Source records:
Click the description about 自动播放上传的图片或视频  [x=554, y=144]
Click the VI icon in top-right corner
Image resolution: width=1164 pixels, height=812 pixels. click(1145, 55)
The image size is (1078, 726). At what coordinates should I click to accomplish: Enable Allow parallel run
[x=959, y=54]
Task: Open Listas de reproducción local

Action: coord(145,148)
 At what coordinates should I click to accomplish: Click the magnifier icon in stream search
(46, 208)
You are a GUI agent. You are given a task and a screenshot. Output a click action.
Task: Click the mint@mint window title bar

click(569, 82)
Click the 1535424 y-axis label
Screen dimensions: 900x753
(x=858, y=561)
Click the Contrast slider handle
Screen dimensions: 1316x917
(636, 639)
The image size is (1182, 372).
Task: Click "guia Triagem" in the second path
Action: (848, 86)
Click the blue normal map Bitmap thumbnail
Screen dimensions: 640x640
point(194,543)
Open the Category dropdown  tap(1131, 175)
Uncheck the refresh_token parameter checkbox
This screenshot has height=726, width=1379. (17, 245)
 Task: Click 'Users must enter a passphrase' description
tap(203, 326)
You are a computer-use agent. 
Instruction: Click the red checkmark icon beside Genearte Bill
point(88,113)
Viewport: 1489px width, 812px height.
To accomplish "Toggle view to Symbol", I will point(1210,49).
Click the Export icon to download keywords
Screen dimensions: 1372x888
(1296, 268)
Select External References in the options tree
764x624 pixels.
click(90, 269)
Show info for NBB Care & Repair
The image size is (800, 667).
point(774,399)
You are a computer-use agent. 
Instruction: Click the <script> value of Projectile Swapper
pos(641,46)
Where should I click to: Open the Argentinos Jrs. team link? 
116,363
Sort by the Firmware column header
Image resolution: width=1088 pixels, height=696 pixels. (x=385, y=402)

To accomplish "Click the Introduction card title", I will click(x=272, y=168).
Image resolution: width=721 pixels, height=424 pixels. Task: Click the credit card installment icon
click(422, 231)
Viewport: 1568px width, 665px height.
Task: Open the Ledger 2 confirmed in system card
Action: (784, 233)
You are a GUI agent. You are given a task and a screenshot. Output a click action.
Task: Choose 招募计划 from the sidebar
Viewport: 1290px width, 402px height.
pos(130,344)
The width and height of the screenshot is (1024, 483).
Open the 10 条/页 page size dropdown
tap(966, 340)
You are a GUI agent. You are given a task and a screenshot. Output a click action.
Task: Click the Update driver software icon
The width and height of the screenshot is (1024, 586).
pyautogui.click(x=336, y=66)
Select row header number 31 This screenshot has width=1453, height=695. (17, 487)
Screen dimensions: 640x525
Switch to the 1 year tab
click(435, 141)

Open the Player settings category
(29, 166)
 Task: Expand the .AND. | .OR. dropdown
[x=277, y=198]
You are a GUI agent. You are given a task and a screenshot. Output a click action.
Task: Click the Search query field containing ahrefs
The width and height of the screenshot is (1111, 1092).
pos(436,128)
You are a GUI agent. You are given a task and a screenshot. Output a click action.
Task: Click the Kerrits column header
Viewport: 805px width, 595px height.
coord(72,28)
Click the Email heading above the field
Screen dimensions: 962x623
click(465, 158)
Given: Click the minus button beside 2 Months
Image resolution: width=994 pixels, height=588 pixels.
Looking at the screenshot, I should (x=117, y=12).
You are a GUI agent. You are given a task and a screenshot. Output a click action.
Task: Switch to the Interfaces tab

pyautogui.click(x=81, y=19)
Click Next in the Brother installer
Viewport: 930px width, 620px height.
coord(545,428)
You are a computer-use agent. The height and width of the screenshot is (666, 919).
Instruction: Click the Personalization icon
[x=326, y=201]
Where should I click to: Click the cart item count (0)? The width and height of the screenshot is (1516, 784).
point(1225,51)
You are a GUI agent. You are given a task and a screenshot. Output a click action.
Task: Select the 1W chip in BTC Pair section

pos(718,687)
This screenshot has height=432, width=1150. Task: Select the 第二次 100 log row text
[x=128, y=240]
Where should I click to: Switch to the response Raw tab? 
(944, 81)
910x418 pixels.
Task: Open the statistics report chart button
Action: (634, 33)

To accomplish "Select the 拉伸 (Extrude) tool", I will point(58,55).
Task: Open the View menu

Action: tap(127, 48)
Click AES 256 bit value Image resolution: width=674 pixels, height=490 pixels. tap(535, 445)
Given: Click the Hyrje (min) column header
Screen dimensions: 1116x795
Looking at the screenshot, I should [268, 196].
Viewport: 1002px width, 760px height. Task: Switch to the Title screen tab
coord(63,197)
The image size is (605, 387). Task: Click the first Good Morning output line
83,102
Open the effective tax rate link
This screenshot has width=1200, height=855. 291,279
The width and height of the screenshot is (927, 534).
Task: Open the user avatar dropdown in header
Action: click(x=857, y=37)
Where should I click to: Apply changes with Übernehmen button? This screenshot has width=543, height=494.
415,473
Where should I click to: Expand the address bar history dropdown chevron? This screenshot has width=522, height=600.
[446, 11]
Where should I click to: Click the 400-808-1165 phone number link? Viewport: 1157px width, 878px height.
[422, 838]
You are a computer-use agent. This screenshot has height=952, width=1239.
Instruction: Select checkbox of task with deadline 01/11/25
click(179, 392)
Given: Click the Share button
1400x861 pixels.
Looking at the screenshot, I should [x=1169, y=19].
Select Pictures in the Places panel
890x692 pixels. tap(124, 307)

_Instructions for the task_
Every line from the data above that contains "field" must appear in the answer.

_Exercise result_
Task: Click the Search query field containing ahrefs
Click the Email heading above the field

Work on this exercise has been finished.